■ **GOAL**
Revise the rows below so that every "dropdown" becomes "drop-down", with nothing else changed.
## begin
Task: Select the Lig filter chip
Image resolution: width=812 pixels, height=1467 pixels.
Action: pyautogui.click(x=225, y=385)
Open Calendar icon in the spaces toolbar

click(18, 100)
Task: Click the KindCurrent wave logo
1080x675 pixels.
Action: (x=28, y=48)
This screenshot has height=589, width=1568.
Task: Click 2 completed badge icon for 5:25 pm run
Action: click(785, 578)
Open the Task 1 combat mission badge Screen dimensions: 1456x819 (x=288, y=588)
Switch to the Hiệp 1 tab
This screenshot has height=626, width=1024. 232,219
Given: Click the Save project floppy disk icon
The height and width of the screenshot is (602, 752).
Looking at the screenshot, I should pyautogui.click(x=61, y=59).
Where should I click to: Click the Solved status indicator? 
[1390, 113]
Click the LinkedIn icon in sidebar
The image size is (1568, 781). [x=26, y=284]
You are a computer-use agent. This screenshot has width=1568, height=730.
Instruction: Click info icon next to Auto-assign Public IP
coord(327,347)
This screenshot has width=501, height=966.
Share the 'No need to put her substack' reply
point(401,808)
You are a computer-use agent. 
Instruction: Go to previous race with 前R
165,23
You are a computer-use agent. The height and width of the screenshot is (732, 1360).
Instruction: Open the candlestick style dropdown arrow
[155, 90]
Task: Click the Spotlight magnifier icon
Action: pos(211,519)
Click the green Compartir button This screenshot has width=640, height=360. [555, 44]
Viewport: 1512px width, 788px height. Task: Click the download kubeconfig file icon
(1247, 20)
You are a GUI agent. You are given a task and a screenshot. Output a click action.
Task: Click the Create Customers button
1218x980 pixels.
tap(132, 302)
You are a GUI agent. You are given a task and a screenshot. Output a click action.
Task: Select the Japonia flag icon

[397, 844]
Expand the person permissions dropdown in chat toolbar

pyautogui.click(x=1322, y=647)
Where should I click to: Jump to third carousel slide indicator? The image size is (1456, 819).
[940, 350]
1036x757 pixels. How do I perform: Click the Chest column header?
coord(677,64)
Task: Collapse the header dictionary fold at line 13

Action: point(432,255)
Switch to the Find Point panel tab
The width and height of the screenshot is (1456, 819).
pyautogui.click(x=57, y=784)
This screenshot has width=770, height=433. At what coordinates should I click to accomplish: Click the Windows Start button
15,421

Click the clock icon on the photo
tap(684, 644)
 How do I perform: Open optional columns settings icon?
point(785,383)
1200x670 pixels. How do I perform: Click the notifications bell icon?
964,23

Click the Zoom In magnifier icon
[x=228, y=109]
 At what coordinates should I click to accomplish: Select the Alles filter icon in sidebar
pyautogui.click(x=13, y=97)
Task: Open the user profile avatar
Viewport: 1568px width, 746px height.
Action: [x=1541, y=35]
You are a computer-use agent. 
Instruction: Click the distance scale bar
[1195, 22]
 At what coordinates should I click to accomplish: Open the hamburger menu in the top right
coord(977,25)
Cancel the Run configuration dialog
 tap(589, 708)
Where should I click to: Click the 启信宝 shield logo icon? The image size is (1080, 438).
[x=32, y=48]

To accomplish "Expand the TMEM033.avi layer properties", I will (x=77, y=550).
## end
■ **RESULT OF THIS EXERCISE**
Task: Select the Lig filter chip
Image resolution: width=812 pixels, height=1467 pixels.
Action: pyautogui.click(x=225, y=385)
Open Calendar icon in the spaces toolbar

click(18, 100)
Task: Click the KindCurrent wave logo
1080x675 pixels.
Action: (x=28, y=48)
This screenshot has height=589, width=1568.
Task: Click 2 completed badge icon for 5:25 pm run
Action: click(785, 578)
Open the Task 1 combat mission badge Screen dimensions: 1456x819 (x=288, y=588)
Switch to the Hiệp 1 tab
This screenshot has height=626, width=1024. 232,219
Given: Click the Save project floppy disk icon
The height and width of the screenshot is (602, 752).
Looking at the screenshot, I should pyautogui.click(x=61, y=59).
Where should I click to: Click the Solved status indicator? 
[1390, 113]
Click the LinkedIn icon in sidebar
The image size is (1568, 781). [x=26, y=284]
You are a computer-use agent. This screenshot has width=1568, height=730.
Instruction: Click info icon next to Auto-assign Public IP
coord(327,347)
This screenshot has width=501, height=966.
Share the 'No need to put her substack' reply
point(401,808)
You are a computer-use agent. 
Instruction: Go to previous race with 前R
165,23
You are a computer-use agent. The height and width of the screenshot is (732, 1360).
Instruction: Open the candlestick style drop-down arrow
[155, 90]
Task: Click the Spotlight magnifier icon
Action: pos(211,519)
Click the green Compartir button This screenshot has width=640, height=360. [555, 44]
Viewport: 1512px width, 788px height. Task: Click the download kubeconfig file icon
(1247, 20)
You are a GUI agent. You are given a task and a screenshot. Output a click action.
Task: Click the Create Customers button
1218x980 pixels.
tap(132, 302)
You are a GUI agent. You are given a task and a screenshot. Output a click action.
Task: Select the Japonia flag icon

[397, 844]
Expand the person permissions drop-down in chat toolbar

pyautogui.click(x=1322, y=647)
Where should I click to: Jump to third carousel slide indicator? The image size is (1456, 819).
[940, 350]
1036x757 pixels. How do I perform: Click the Chest column header?
coord(677,64)
Task: Collapse the header dictionary fold at line 13

Action: point(432,255)
Switch to the Find Point panel tab
The width and height of the screenshot is (1456, 819).
pyautogui.click(x=57, y=784)
This screenshot has width=770, height=433. At what coordinates should I click to accomplish: Click the Windows Start button
15,421

Click the clock icon on the photo
tap(684, 644)
 How do I perform: Open optional columns settings icon?
point(785,383)
1200x670 pixels. How do I perform: Click the notifications bell icon?
964,23

Click the Zoom In magnifier icon
[x=228, y=109]
 At what coordinates should I click to accomplish: Select the Alles filter icon in sidebar
pyautogui.click(x=13, y=97)
Task: Open the user profile avatar
Viewport: 1568px width, 746px height.
Action: [x=1541, y=35]
You are a computer-use agent. 
Instruction: Click the distance scale bar
[1195, 22]
 At what coordinates should I click to accomplish: Open the hamburger menu in the top right
coord(977,25)
Cancel the Run configuration dialog
 tap(589, 708)
Where should I click to: Click the 启信宝 shield logo icon? The image size is (1080, 438).
[x=32, y=48]

To accomplish "Expand the TMEM033.avi layer properties", I will (x=77, y=550).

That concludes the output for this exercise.